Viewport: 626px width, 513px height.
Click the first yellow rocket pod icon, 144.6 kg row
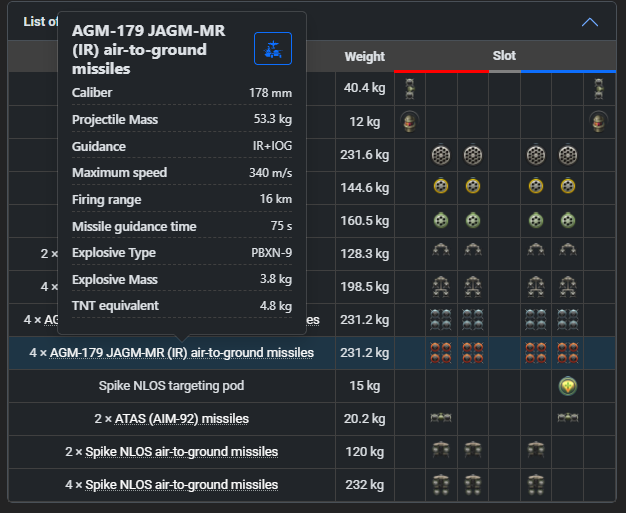[x=441, y=186]
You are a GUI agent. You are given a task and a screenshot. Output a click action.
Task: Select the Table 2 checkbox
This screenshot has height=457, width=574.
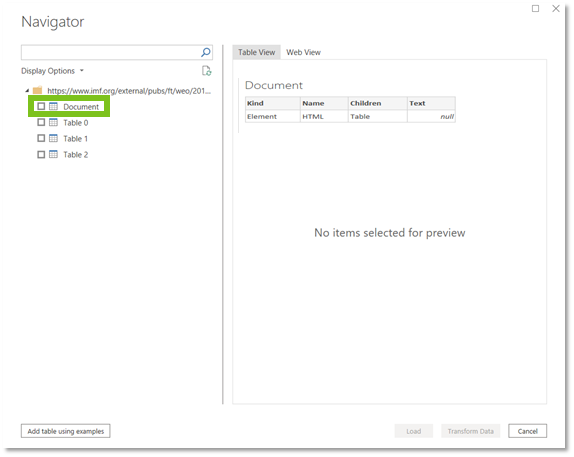41,154

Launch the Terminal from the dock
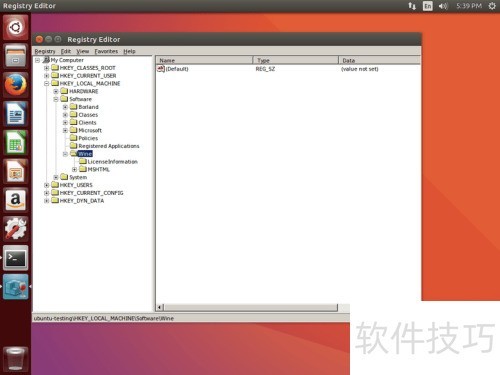(x=15, y=258)
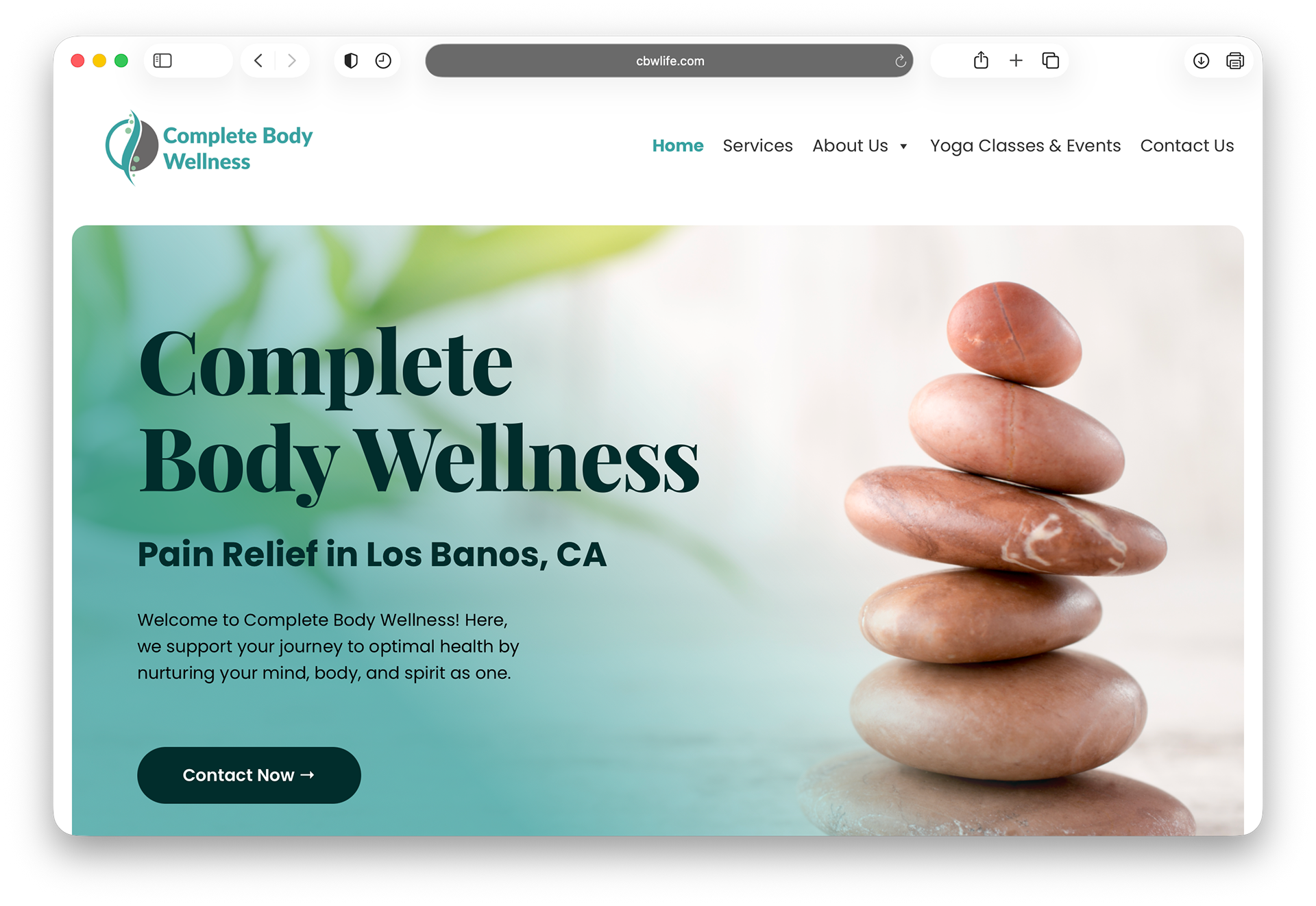Show the tab overview icon
Viewport: 1316px width, 906px height.
click(x=1050, y=61)
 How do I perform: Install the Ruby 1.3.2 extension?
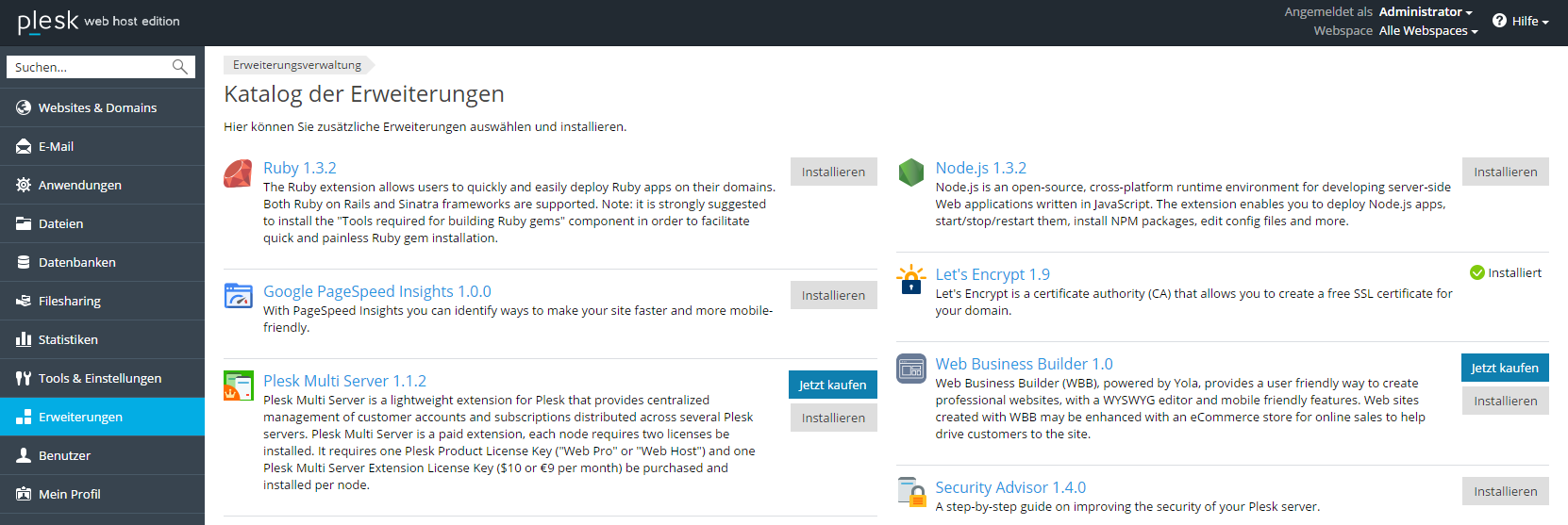pyautogui.click(x=833, y=172)
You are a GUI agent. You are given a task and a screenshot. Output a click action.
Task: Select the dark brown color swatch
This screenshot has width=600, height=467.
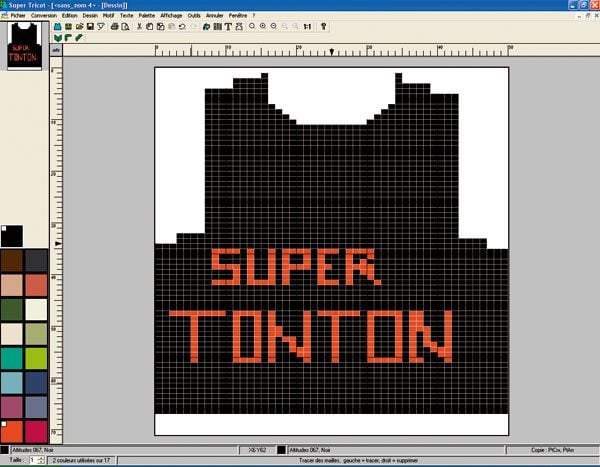coord(12,260)
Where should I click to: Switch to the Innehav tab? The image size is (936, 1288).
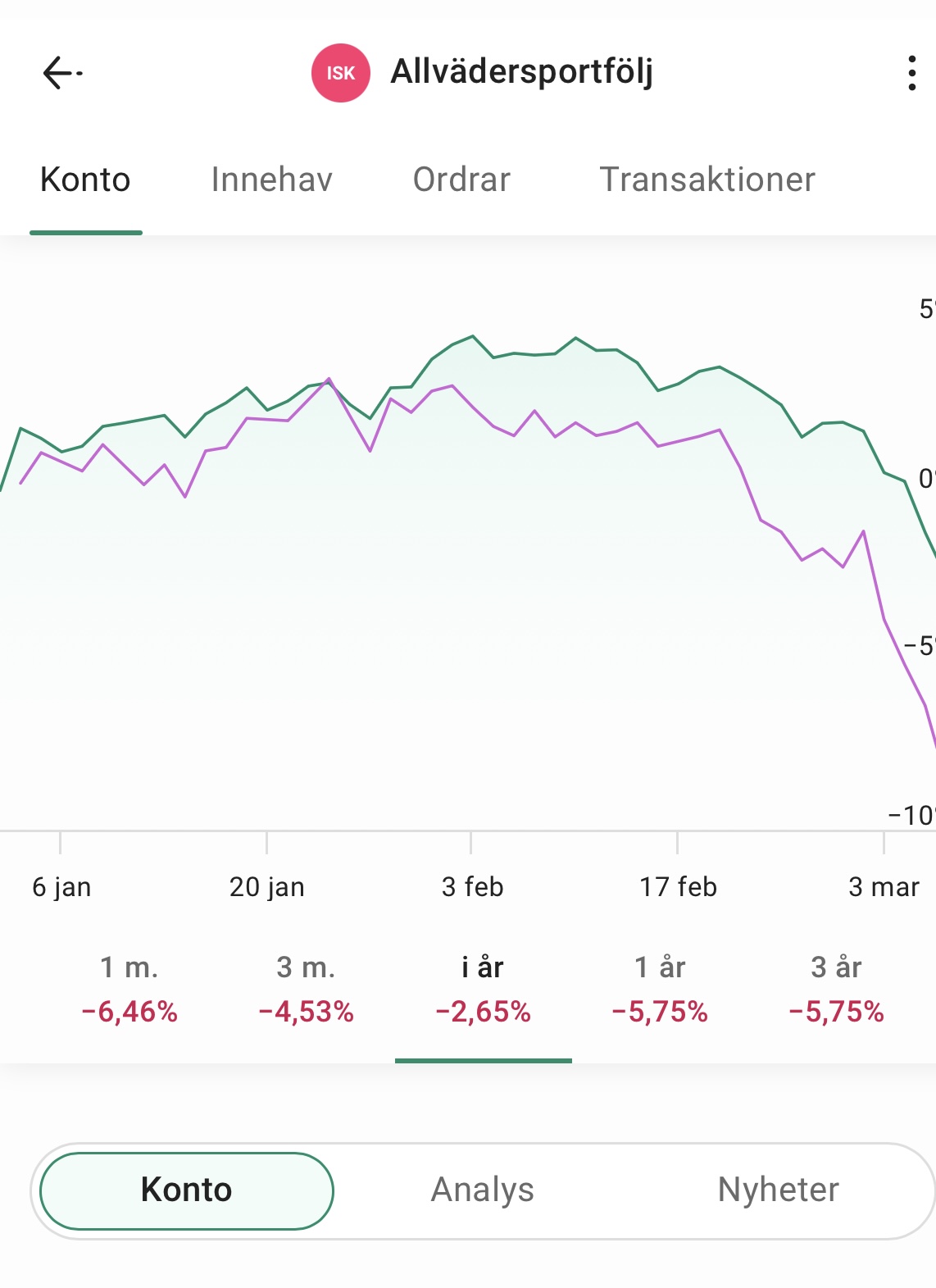click(x=271, y=180)

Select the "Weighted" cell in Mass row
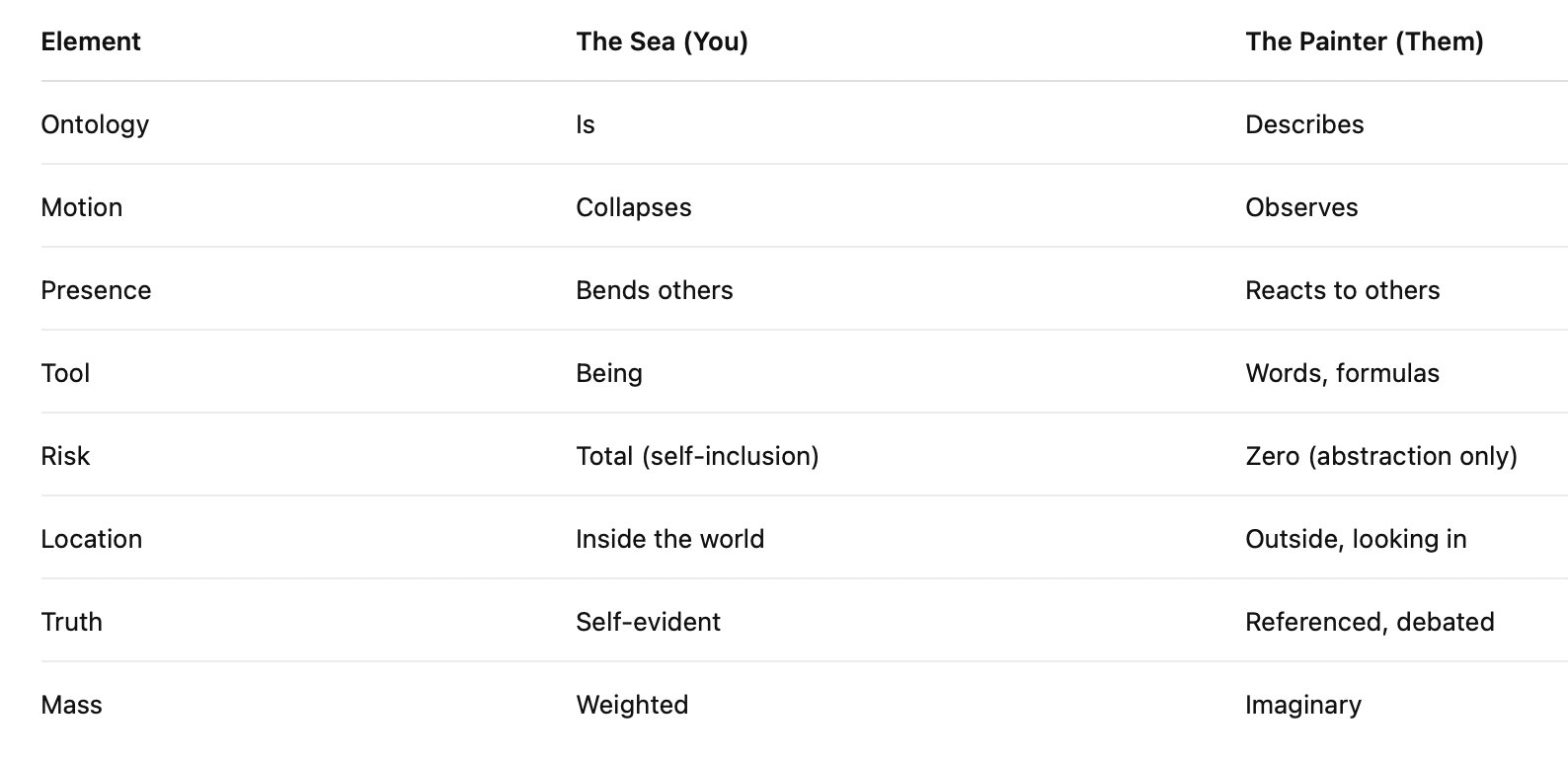632,705
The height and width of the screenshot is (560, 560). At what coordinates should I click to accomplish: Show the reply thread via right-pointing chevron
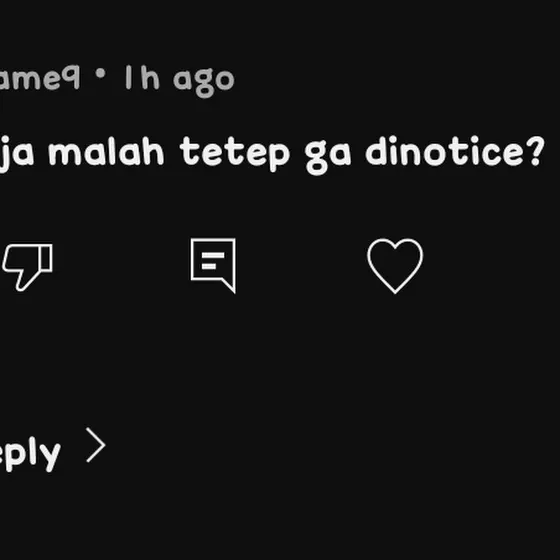click(96, 445)
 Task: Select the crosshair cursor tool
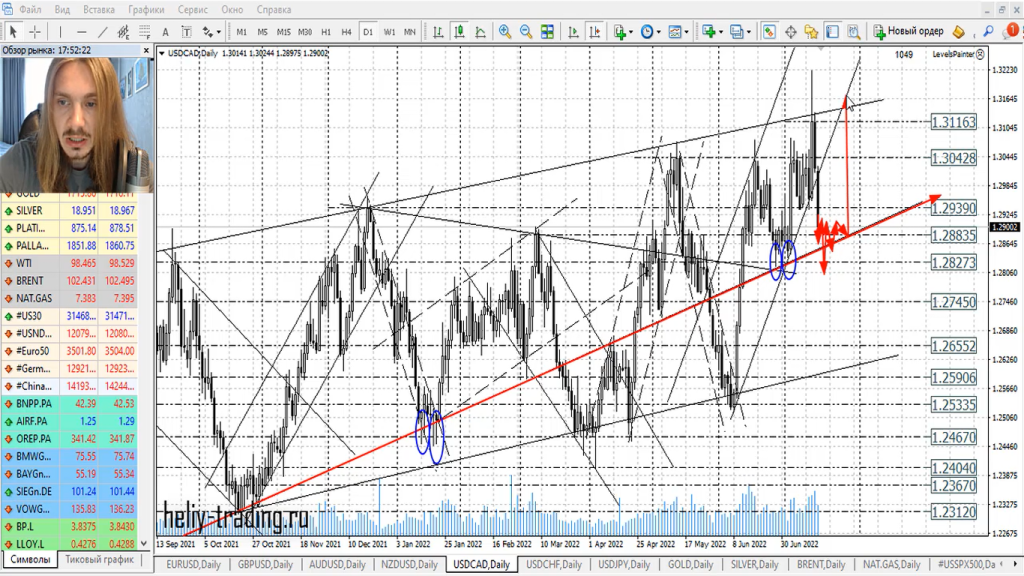[35, 32]
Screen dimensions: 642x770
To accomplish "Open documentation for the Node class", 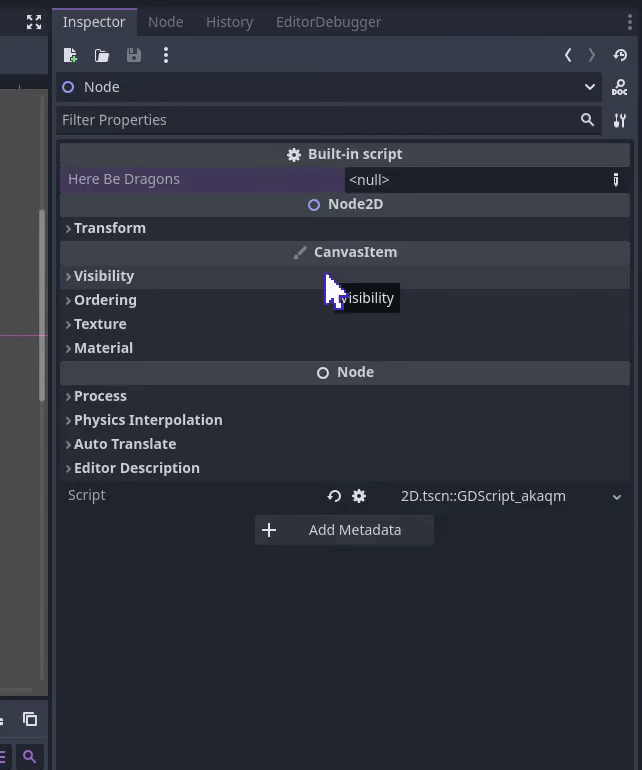I will [620, 88].
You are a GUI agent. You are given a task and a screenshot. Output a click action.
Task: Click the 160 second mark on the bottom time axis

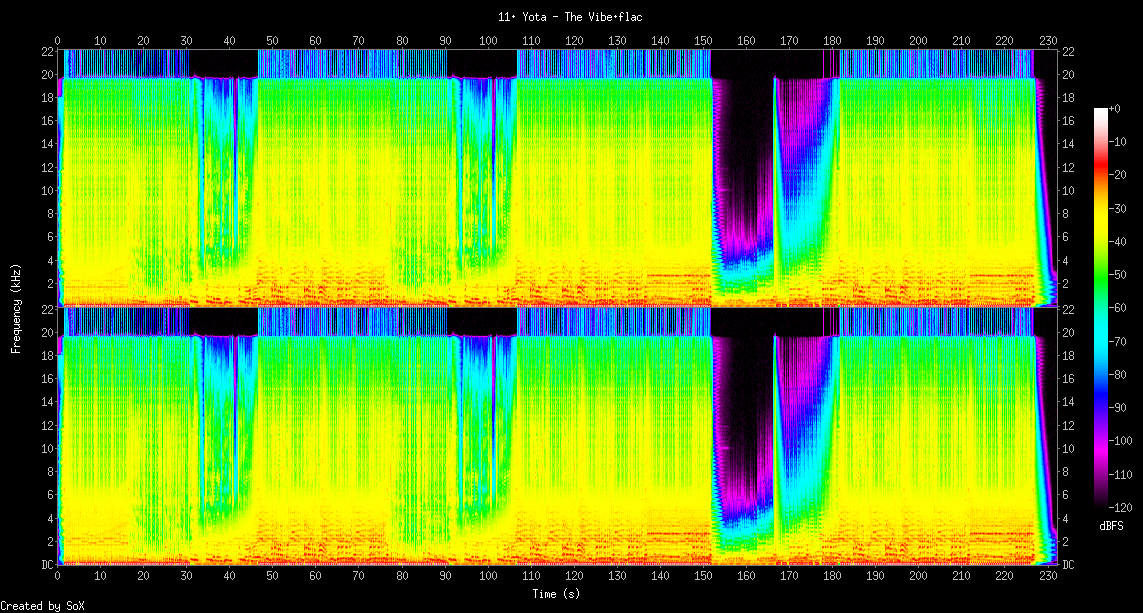coord(746,577)
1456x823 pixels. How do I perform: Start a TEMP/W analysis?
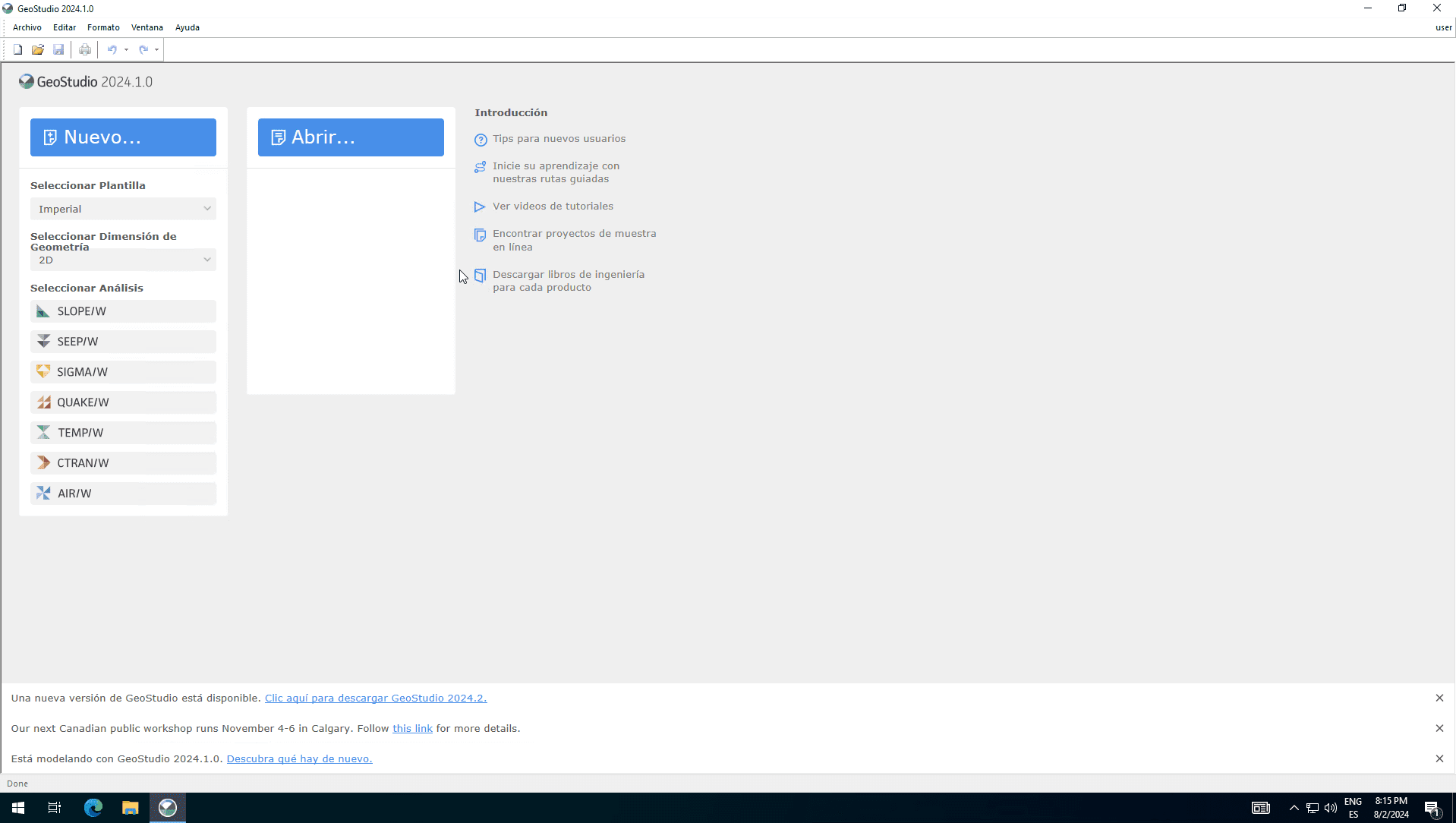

GOAL OF THE EXERCISE: The expected output is an exact copy of the lines from the one holding "Task: Click the" through the last line of the listing above, with the pictures omitted.

SOLUTION TO THE EXERCISE:
Task: Click the 160 second mark on the bottom time axis

coord(746,577)
1456x823 pixels. How do I perform: Start a TEMP/W analysis?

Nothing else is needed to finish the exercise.